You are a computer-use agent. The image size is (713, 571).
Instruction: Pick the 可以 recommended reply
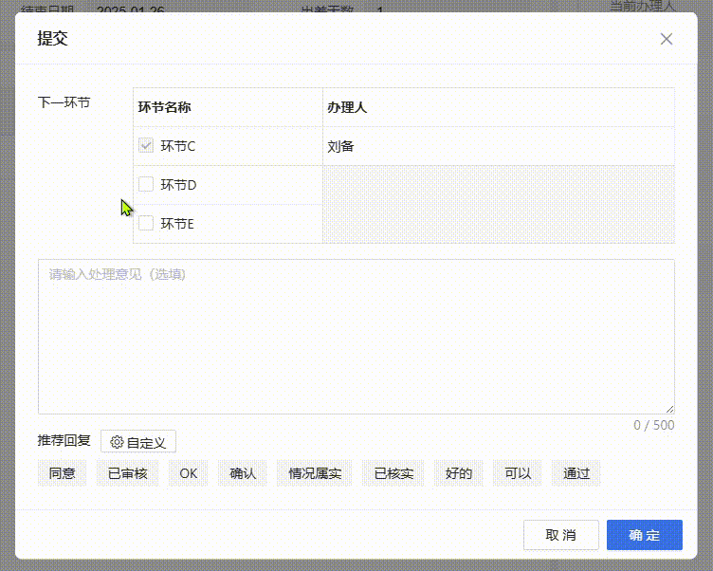click(x=518, y=473)
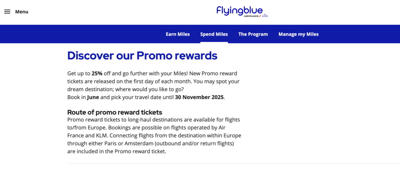Click the horizontal divider below the paragraph
Screen dimensions: 400x176
[234, 163]

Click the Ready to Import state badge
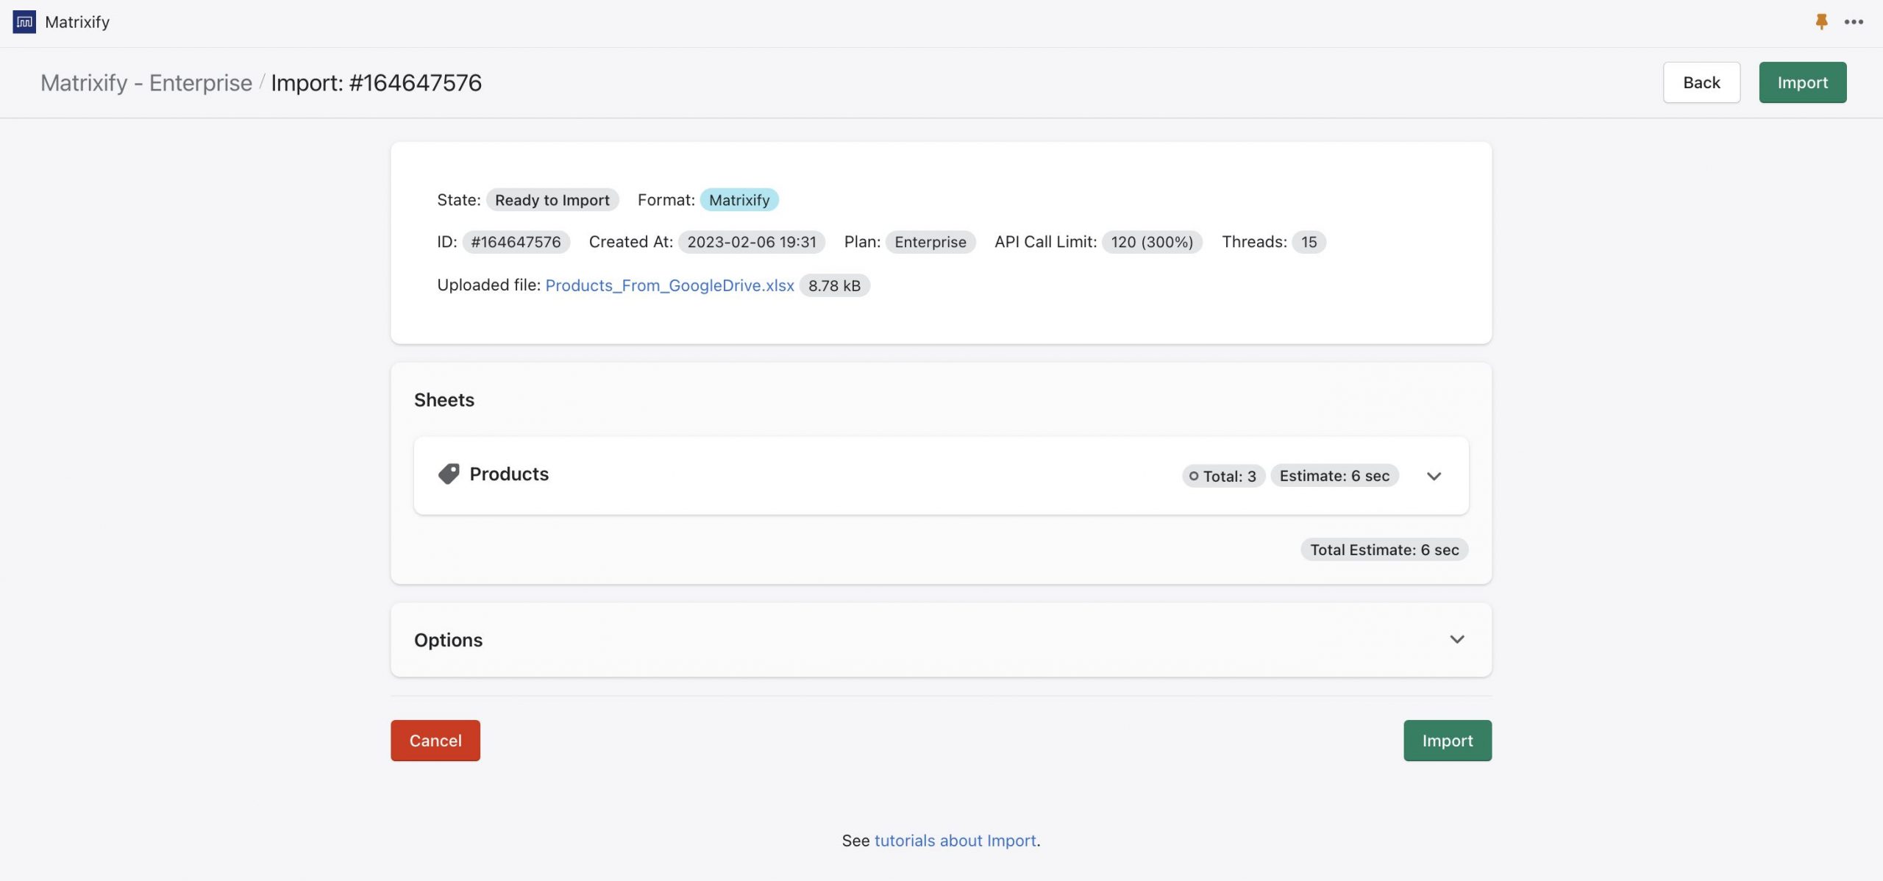coord(552,199)
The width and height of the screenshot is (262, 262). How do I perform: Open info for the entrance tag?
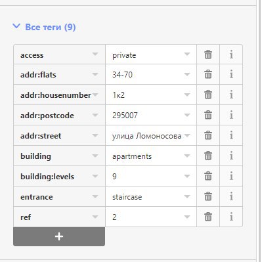point(231,196)
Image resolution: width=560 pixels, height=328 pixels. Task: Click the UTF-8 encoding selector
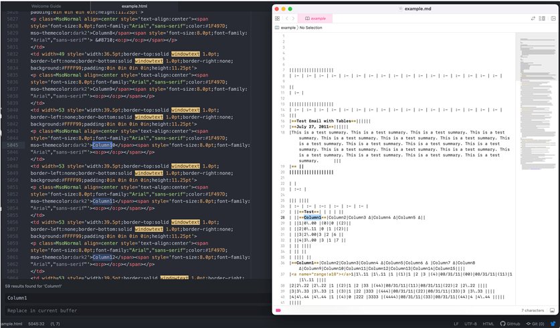pyautogui.click(x=472, y=323)
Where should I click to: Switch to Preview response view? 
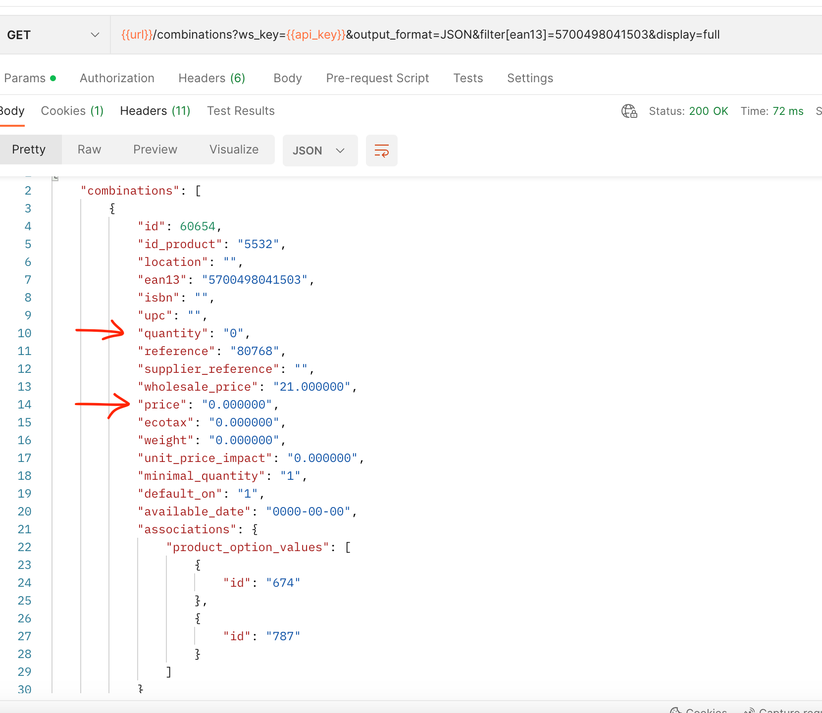[155, 150]

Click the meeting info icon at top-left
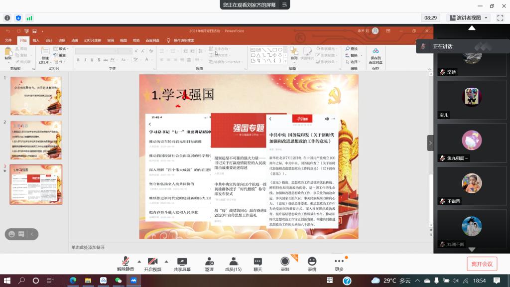pyautogui.click(x=7, y=18)
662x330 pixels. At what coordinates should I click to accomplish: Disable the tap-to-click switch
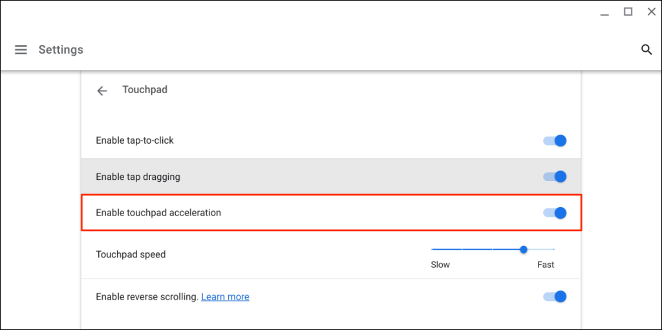point(555,140)
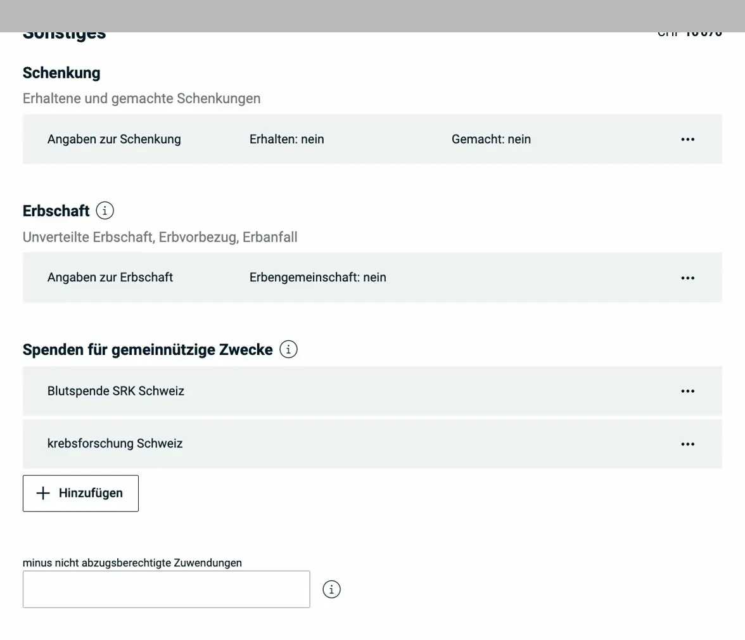Screen dimensions: 745x640
Task: Click the plus icon inside the Hinzufügen button
Action: pos(42,493)
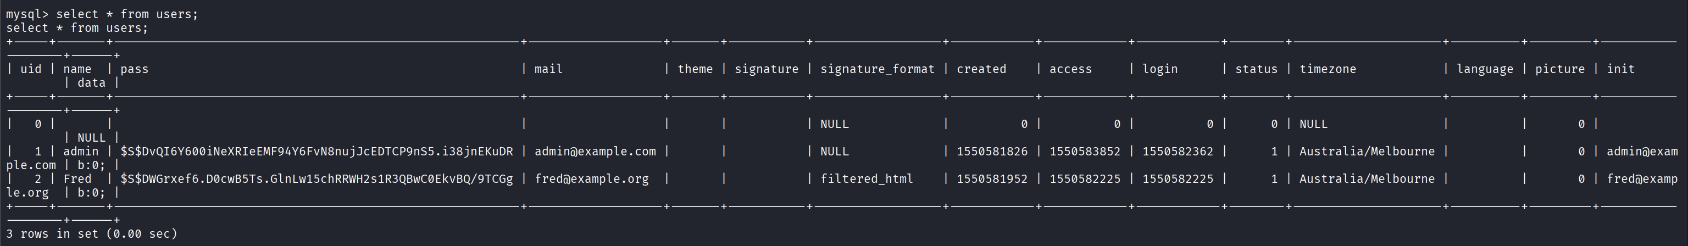Select the admin@example.com mail cell
1688x246 pixels.
[x=595, y=151]
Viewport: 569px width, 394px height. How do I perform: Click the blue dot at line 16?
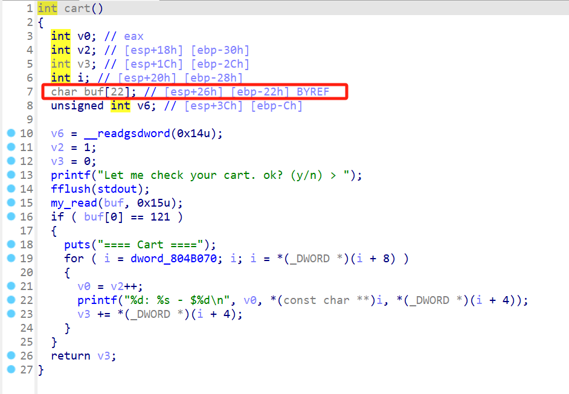tap(10, 217)
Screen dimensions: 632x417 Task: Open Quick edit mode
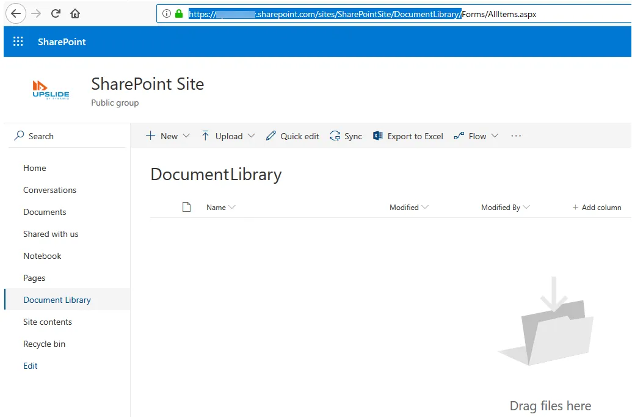pyautogui.click(x=292, y=136)
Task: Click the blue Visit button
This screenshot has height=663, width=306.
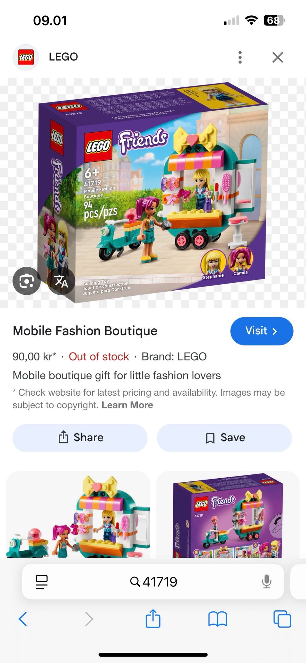Action: (x=262, y=331)
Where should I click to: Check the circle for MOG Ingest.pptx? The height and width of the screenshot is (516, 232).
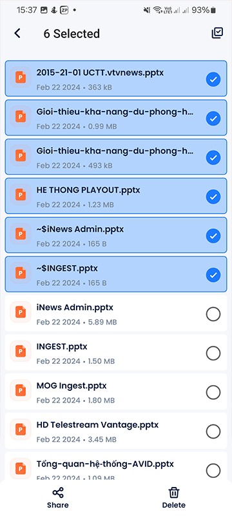[213, 392]
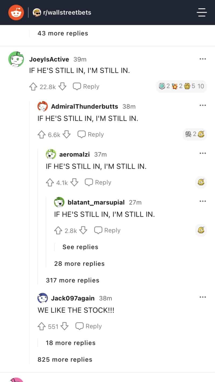
Task: View awards on JoeyIsActive's comment
Action: (181, 86)
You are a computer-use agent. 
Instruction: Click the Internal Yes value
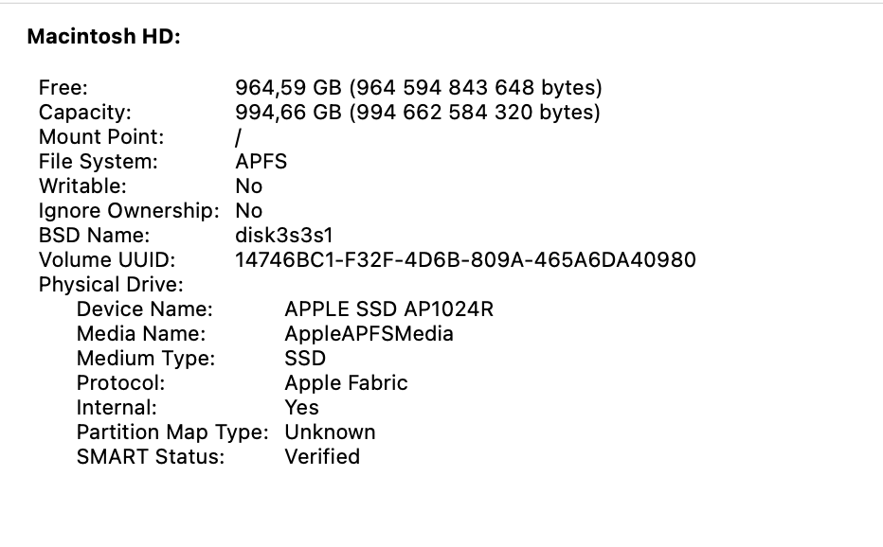coord(301,408)
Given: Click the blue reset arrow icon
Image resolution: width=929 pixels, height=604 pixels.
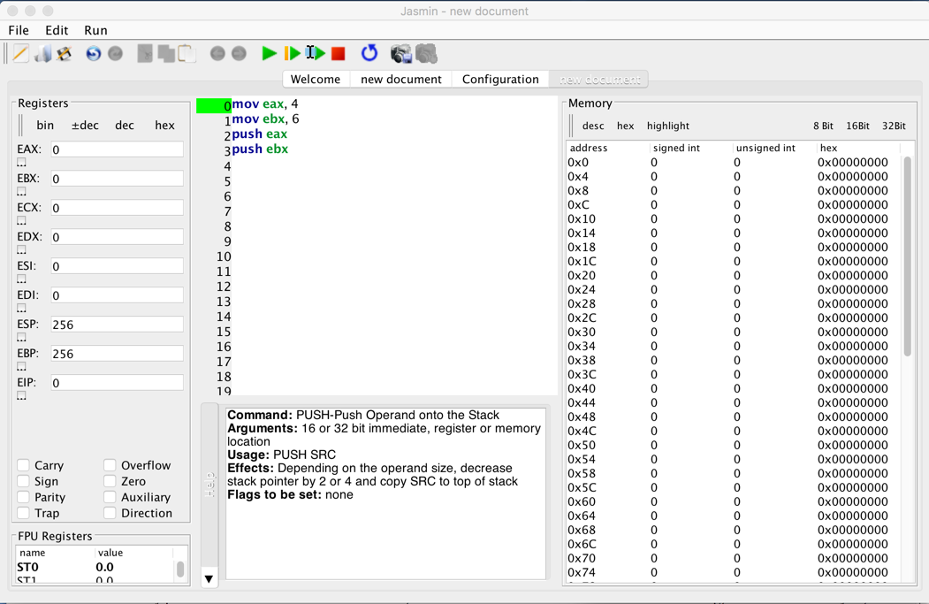Looking at the screenshot, I should pyautogui.click(x=369, y=54).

**TASK TO CARRY OUT**
The entries above are to be repeated in full, except for their pictures.

**SOLUTION FOR THIS TASK**
You are a computer-use agent. The image size is (713, 571).
Instruction: Pick the 可以 recommended reply
click(x=518, y=473)
Click the horizontal divider below the paragraph
Screen dimensions: 400x176
[234, 163]

Click the Ready to Import state badge
coord(552,199)
The width and height of the screenshot is (262, 262). How do I perform: Open info for the entrance tag?
point(231,196)
Image resolution: width=560 pixels, height=328 pixels. Task: Click the UTF-8 encoding selector
pyautogui.click(x=472, y=323)
Where should I click to: Switch to Preview response view? 
[155, 150]

Click the meeting info icon at top-left
pyautogui.click(x=7, y=18)
662x330 pixels. At what coordinates should I click to accomplish: Disable the tap-to-click switch
point(555,140)
Screen dimensions: 745x640
Task: Click the plus icon inside the Hinzufügen button
Action: pos(42,493)
Select the admin@example.com mail cell
1688x246 pixels.
[x=595, y=151]
Viewport: 569px width, 394px height. How do I perform: Click the blue dot at line 16?
tap(10, 217)
Screen dimensions: 632x417 Task: Open Quick edit mode
pyautogui.click(x=292, y=136)
Task: Click the blue Visit button
This screenshot has height=663, width=306.
Action: (x=262, y=331)
Where should I click to: Check the circle for MOG Ingest.pptx? The height and width of the screenshot is (516, 232).
[213, 392]
Task: View awards on JoeyIsActive's comment
Action: (181, 86)
You are a computer-use agent. 
Instruction: Click the Internal Yes value
coord(301,408)
Given: Click the blue reset arrow icon
Image resolution: width=929 pixels, height=604 pixels.
Looking at the screenshot, I should pyautogui.click(x=369, y=54).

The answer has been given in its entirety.